Passage shown:
Socialist and communist support for the Irish struggle was not hidden. Marx had identified Ireland as an Achilles heel of the British Empire and many British leftists sympathised and supported the cause of Irish independence. James Connolly and the Irish Citizen Army had played a major role in the 1916 Rising but leftist tendencies were outnumbered in the wider Republican movement and had little influence in the governing of the Free State which came to be dominated by conservative Catholic tendencies. The Alien Menace by Lieutenant Colonel A.H. Lane was an influential antisemitic book in the British fascist movement which expanded on speculations by newspapers as to the influence of Jewish Bolshevism on the Irish independence movement. Lane was a member of The Britons and the Imperial Fascist League. Lane positioned Marx and other Jewish communists as the real power behind the events in Ireland, constantly referring to Jews as ‘aliens’, a verbal tic that Joyce adopted in his own work. The book is worth quoting at length to illuminate this form of antisemitic conspiracy.

'The Irish were and are incapable of organising such a movement without foreign aid and guidance. The Irish revolution was aided and abetted by the Socialists and Communists of Britain, who, while guilty of treachery to their own country, were pursuing the historic role laid down for them by Karl Marx. To understand this disloyalty of the Socialist Party we must remember that modern Socialism or Communism owes its origin and its methods to the Prussian, Friedrich Engels, and the Prussian Jew, Karl Marx—who came here about 1850. These two Aliens devoted themselves to revolutionary and subversive propaganda, their object being the destruction of British capitalism and the dismemberment of the British Empire.'

In explaining the British withdrawal from what became the Free State:

'Why did the Conservatives, with few exceptions, immediately forget those who had faced murder, robbery and outrage, to maintain the Union with Great Britain? The only explanation is that Alien influence at Westminster and pressure from New York were too great for even Conservatives to resist.'

In reference to DeValera:

'It is this Spanish-American Jew, who now proposes to abolish the Oath of Allegiance, to cut the connection with the United Kingdom, and has set free the gunmen and terrorists of the Irish Republican Brotherhood. Here we have an Alien doing exactly what Marx and other Alien revolutionaries have advocated in Ireland for many years. It is the Marxian plan of a revolution organised by foreigners.'

The book is still distributed by Christian Identity groups.

Just before the outbreak of the Second World War, Joyce and his wife fled to Germany where he embarked on a career in radio, haunting the beleaguered citizens of Britain as part of the German propaganda campaign to demoralise the citizenry of opposing nations. Due to German wishes to woo Irish nationalists into a strategic alliance against Britain, Joyce had to put his hatred for the IRA aside during the war, and before the invasion of the Soviet Union, likewise his opinions on the USSR were kept in check, leaving Jews to bear the brunt of his attacks. Like many fascists, Joyce’s patriotism was dependent on the country conforming to his desires, and he worked to facilitate a foreign invasion and occupation from a country whose political system he admired more than his professed homeland. He cheered on German bombing raids during the Blitz even as his own parents house was destroyed.

Information provided:
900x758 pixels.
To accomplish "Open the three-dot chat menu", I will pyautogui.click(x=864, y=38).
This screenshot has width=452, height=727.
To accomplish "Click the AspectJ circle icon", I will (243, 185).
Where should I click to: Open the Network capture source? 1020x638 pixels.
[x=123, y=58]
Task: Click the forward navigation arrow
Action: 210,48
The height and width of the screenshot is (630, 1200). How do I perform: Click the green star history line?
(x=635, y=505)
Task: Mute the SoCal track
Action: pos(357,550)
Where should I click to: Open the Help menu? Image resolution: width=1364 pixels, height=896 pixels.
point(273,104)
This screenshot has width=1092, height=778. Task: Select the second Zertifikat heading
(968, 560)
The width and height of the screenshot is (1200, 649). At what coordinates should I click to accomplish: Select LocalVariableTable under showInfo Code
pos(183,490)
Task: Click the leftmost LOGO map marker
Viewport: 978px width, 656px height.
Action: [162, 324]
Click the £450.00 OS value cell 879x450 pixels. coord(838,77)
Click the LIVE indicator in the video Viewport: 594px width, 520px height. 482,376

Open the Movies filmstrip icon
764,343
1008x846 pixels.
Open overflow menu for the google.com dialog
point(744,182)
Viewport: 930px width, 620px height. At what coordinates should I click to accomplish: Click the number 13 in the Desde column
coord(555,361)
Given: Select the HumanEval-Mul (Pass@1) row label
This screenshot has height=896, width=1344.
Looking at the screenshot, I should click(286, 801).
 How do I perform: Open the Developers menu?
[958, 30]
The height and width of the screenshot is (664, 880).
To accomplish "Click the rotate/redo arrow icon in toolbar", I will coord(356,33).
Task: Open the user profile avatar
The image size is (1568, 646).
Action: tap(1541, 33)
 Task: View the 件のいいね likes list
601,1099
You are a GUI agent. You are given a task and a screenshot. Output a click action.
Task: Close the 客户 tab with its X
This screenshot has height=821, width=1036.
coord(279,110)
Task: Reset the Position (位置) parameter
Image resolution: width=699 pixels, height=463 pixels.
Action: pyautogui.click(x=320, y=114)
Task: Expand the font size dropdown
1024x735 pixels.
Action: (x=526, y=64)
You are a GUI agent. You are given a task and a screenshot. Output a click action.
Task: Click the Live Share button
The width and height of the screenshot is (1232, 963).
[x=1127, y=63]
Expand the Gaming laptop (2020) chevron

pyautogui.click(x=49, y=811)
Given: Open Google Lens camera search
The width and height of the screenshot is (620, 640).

Exercise directions: Carry on the passage about Joyce and antisemitic conspiracy claims concerning Ireland, starting after its final sentence. The listing is separate material, unrelated to the passage about Joyce.

Response for this exercise:
Joyce realised some of his ambition when he began broadcasting from Berlin. He quickly became a phenomenon, one of the most recognizable voices in the world, and in many ways a pioneer of the medium. Goebbels had realized the propaganda potential of radio and assembled a large team to broadcast in fifty-five languages, including a dedicated Irish group called Irland Redaktion. Joyce as Lord Haw-Haw provided entertainment and a larger-than-life character at a time when BBC programming was stilted and heavily censored. Endless rumours started from his Germany Calling nightly broadcasts and they were immensely popular during the early phases of the war when information was precious and entertainment scarce. His broadcasts also reached Ireland where news of British losses was often treated with schadenfreude by a populace whose memories of the atrocities of the Black and Tans would scarcely fade for a century. This hostility to the British military from the Irish public would frequently pass over into a campist attitude of supporting German military efforts, while choosing to ignore Nazi atrocities. For a generation that had lived through the terror of counter-insurgency actions, internments, reprisal killings and the burning of whole towns, not to mention the continued partition of the island, the idea of supporting the forces responsible seemed unconscionable and talk of even worse behaviour by the SS probably seemed unbelievable.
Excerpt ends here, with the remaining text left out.